EXERCISE: Identify the lines in the data below that contain "logo" and give only how many there are.

RECORDS PROVIDED:
[Start of Attachment]

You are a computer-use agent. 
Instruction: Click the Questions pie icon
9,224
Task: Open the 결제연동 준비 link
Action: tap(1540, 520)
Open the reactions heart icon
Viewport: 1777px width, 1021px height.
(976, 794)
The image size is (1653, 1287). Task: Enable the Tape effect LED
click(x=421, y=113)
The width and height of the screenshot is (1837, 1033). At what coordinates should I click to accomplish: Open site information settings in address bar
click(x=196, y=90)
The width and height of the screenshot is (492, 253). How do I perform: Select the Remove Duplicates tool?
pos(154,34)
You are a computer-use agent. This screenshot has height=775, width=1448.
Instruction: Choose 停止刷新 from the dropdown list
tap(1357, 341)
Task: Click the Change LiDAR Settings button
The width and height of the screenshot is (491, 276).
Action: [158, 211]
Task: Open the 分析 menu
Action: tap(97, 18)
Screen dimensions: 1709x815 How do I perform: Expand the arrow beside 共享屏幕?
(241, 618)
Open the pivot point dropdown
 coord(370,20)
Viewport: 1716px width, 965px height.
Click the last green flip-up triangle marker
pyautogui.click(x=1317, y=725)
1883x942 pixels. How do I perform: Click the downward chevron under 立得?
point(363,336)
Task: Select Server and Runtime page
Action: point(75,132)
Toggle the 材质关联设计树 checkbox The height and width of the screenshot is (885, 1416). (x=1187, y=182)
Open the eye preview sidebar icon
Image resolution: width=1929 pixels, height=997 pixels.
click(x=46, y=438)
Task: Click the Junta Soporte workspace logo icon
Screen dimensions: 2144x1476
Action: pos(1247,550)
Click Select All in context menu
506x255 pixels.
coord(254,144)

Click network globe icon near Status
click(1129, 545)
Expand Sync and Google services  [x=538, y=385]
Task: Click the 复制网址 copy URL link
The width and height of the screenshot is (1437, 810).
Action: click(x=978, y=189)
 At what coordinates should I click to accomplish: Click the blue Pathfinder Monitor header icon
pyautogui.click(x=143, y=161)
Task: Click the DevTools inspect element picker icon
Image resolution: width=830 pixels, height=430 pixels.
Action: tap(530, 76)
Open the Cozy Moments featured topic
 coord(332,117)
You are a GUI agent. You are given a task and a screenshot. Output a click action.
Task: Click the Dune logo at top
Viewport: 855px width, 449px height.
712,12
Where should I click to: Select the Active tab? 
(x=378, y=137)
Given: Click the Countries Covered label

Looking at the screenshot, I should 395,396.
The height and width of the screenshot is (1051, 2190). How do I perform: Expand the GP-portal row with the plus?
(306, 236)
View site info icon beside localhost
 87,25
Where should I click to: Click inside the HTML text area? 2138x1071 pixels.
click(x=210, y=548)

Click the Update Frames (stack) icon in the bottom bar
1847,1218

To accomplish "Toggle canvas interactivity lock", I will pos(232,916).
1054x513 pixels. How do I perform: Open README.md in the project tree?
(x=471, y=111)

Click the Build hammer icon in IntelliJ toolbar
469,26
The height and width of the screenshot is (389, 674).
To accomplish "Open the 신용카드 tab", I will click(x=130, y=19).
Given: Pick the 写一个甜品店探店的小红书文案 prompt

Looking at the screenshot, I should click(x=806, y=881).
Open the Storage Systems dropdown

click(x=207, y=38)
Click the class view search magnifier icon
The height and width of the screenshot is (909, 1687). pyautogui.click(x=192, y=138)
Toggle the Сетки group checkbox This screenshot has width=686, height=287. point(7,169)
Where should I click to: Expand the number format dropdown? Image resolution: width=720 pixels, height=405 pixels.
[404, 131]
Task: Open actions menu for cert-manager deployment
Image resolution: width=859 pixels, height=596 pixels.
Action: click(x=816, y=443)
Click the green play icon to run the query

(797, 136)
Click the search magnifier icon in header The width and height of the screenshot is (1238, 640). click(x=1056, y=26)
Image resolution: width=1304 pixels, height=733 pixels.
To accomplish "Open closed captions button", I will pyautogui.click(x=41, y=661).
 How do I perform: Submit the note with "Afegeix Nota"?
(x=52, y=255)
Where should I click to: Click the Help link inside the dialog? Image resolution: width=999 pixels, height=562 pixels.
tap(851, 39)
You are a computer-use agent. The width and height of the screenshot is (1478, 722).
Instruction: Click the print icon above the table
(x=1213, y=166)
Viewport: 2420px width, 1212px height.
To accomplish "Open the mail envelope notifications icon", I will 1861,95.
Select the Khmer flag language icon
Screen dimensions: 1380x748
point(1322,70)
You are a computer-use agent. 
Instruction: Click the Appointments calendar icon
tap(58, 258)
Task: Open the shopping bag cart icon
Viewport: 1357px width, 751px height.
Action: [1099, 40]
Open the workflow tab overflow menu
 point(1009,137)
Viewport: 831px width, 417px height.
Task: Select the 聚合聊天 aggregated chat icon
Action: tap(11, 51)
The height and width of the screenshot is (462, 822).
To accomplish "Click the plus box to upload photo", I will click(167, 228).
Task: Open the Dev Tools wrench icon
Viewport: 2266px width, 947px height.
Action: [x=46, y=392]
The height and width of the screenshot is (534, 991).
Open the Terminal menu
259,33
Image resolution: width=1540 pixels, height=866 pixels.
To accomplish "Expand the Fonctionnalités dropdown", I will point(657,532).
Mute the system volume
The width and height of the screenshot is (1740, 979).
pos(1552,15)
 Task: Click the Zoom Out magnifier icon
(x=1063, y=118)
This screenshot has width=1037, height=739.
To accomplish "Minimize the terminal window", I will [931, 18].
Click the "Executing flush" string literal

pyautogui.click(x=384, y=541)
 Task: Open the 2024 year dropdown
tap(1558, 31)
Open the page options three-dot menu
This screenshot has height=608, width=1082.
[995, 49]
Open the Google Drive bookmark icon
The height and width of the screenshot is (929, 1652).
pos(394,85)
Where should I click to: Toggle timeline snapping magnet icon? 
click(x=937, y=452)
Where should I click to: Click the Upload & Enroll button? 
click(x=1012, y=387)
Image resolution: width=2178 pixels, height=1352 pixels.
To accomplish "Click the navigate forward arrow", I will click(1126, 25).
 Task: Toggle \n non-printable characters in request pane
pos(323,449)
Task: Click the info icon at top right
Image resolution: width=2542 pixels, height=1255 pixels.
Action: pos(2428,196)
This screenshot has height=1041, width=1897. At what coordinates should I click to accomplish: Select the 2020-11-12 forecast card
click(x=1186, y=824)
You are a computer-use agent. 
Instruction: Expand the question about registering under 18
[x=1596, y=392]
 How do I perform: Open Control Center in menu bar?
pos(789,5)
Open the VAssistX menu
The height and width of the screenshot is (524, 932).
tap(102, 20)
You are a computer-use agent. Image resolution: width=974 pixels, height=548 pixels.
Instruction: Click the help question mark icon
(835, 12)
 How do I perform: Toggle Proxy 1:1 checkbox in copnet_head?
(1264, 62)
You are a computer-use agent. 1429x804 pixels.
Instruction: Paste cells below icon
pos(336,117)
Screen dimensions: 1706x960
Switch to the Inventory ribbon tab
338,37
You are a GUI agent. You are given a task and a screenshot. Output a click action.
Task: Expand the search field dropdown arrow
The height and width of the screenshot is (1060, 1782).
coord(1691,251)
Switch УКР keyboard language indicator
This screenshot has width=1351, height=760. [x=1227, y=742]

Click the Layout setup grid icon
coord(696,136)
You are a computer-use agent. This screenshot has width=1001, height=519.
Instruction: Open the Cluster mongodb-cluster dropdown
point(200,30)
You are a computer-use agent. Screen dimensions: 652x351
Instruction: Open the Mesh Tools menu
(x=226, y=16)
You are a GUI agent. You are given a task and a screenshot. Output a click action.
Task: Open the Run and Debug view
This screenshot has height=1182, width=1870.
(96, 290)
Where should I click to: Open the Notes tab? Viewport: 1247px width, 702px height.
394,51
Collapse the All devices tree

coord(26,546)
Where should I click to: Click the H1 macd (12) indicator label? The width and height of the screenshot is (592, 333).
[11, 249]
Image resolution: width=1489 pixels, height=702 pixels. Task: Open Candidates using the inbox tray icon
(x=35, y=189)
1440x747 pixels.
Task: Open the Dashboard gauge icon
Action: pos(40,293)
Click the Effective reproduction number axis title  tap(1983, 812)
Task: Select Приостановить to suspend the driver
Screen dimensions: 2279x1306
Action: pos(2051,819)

[End of Attachment]

SOLUTION FOR THIS EXERCISE: 2